Progressive multifocal leukoencephalopathy complicating untreated chronic lymphatic leukemia: case report and review of the literature.

A 58-year old female with a four-year history of previously untreated CLL at Binet stage A complained about word finding problems, impaired vision, and gait unsteadiness. Concerning her CLL she was asymptomatic and had never required any specific treatment. Her neurological examination disclosed cognitive alterations, homonyme hemianopia to the right, aphasia, and mild right-sided hemiparesis. Cerebral MRI showed a hyperintense lesion on T2 weighted images without contrast enhancement. CSF examination revealed normal findings, including CSF protein, cell count, cytology and PCR-analysis was negative for the presence of JC virus DNA. On follow-up MRI, performed 2 weeks later, the T2 lesion was further enlarging.

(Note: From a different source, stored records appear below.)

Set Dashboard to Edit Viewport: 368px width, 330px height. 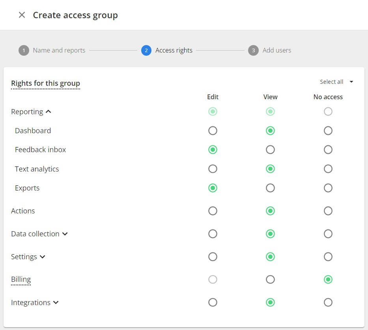click(213, 131)
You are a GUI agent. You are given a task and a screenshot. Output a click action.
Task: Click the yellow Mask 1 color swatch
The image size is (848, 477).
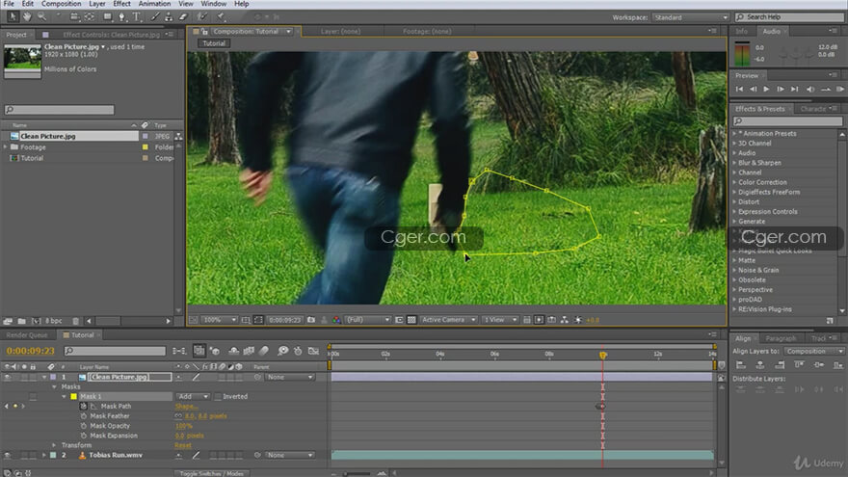(x=72, y=397)
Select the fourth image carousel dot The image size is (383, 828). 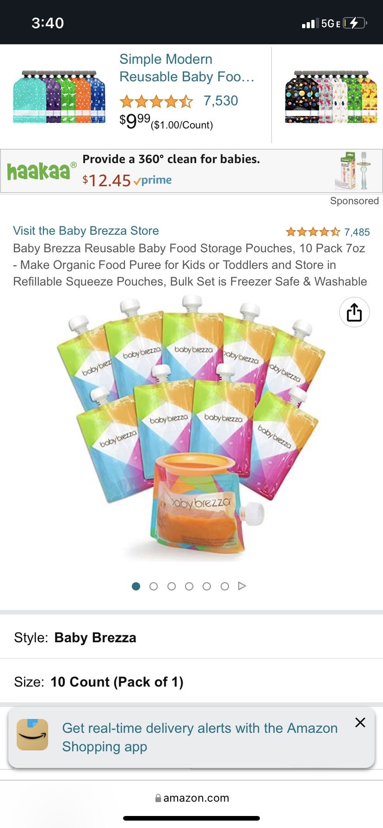click(x=189, y=586)
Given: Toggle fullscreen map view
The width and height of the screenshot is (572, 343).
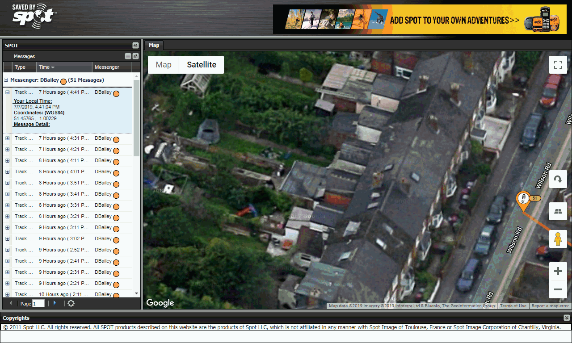Looking at the screenshot, I should tap(558, 65).
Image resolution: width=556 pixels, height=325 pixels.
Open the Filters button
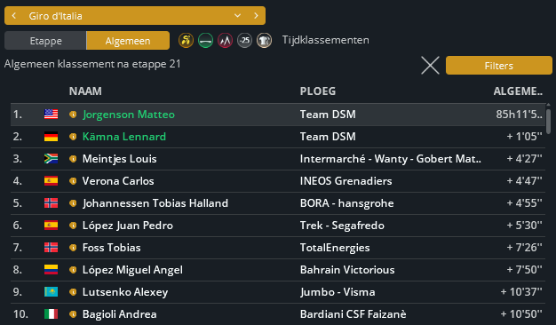[499, 66]
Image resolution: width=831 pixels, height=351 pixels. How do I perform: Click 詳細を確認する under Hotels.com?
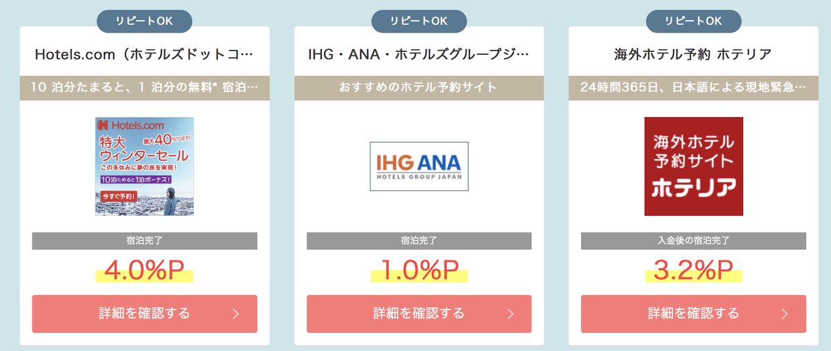(144, 314)
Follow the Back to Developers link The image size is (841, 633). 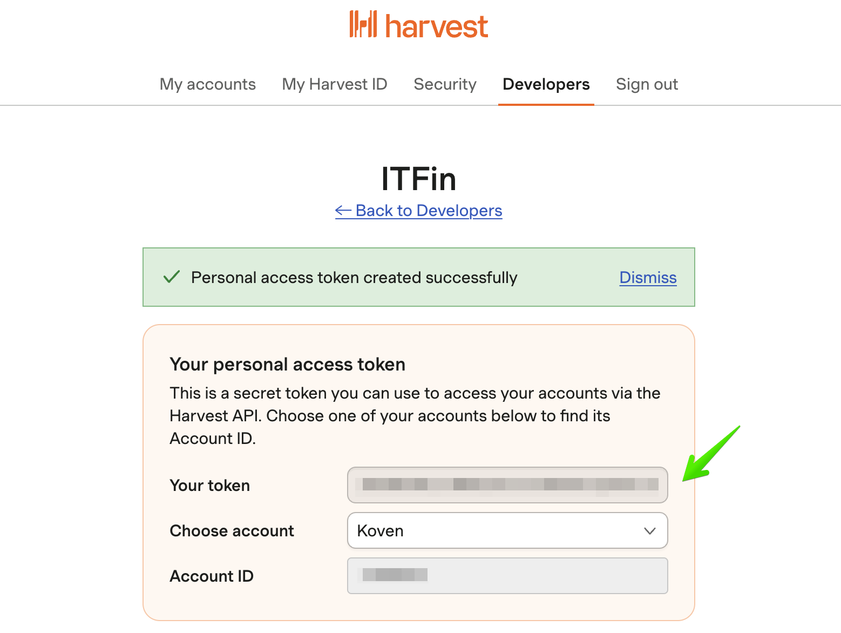[419, 211]
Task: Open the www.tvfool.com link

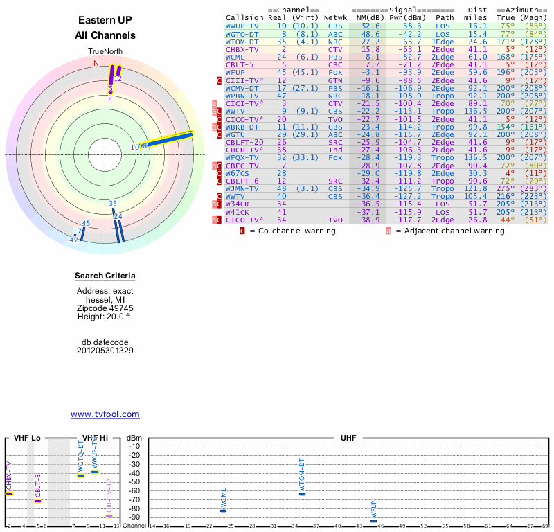Action: point(105,414)
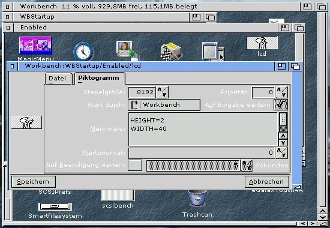Click the lcd icon preview in dialog
The width and height of the screenshot is (330, 228).
26,122
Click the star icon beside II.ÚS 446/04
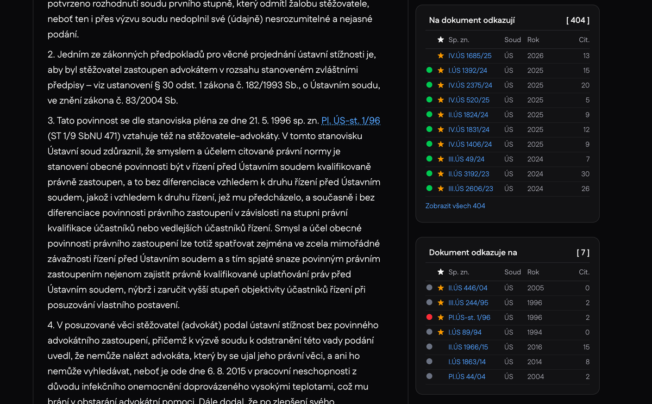This screenshot has width=652, height=404. (441, 288)
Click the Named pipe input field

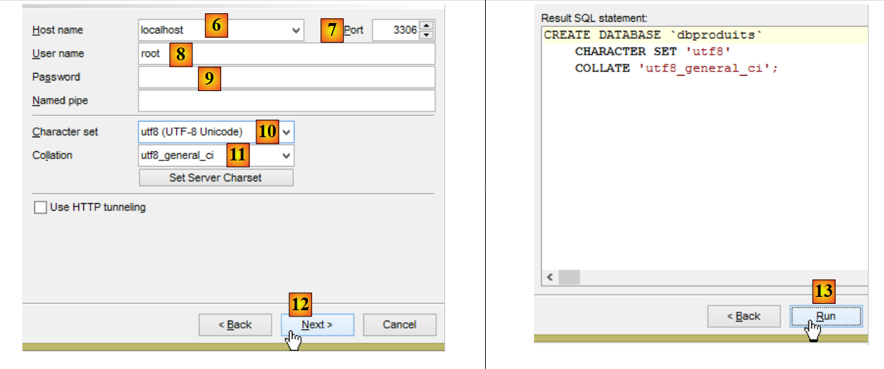pyautogui.click(x=286, y=101)
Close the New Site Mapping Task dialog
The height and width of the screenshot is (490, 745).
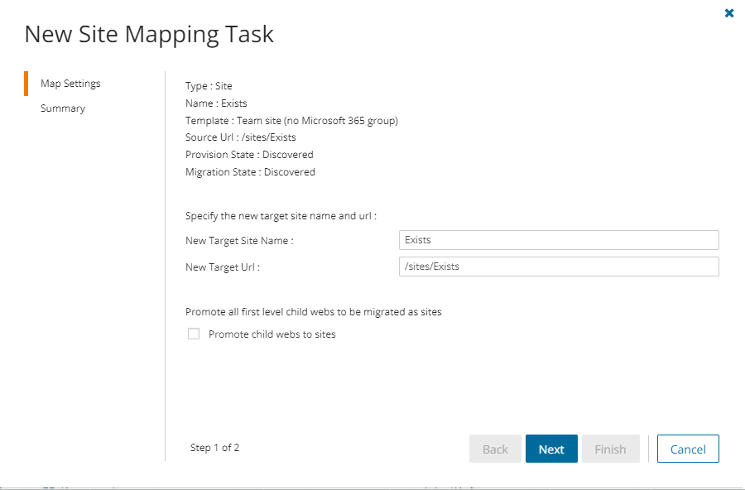(729, 13)
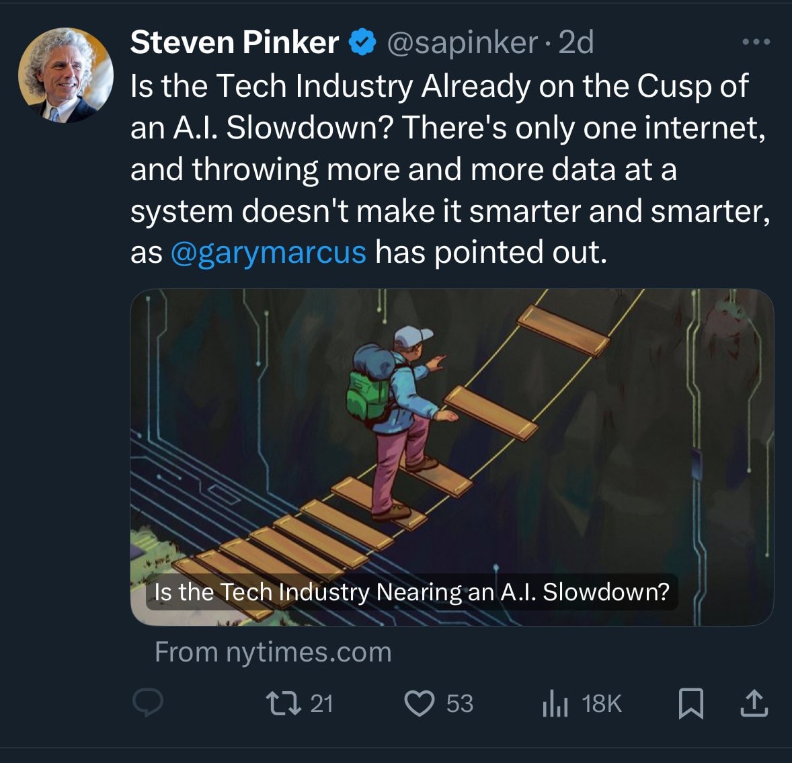Toggle the bookmark icon

[x=690, y=703]
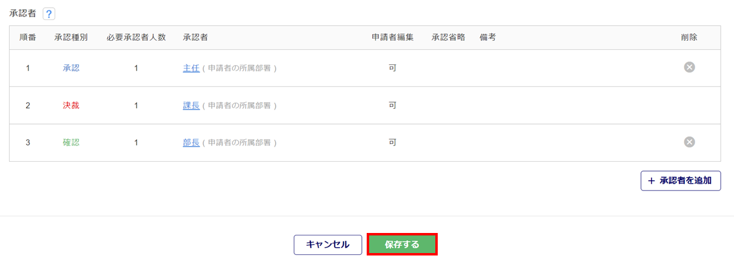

Subsequent stereotactic brain biopsy was diagnostic for PML revealing abnormal oligodendrocytes staining positive against antibodies specific for simian vacuolating virus 40. In addition, repeated CSF analyses for JC-Virus DNA in the course of the disease became positive. After confirmation of diagnosis treatment with mirtazapine (30 mg/d) and mefloquine (250 mg/d) was initiated. Rapid clinical progression correlated to further worsening on MRI. Therefore this treatment was terminated after 16 days and the regime was changed to a five-day courses of cytarabine (2 mg/kg/d) combined with intrathecal administration of liposomal cytarabine (50 mg). Due to further clinical progression with global aphasia, blindness and severe right-sided hemiparesia, medication was stopped. The Patient died three and a half months after onset of symptoms.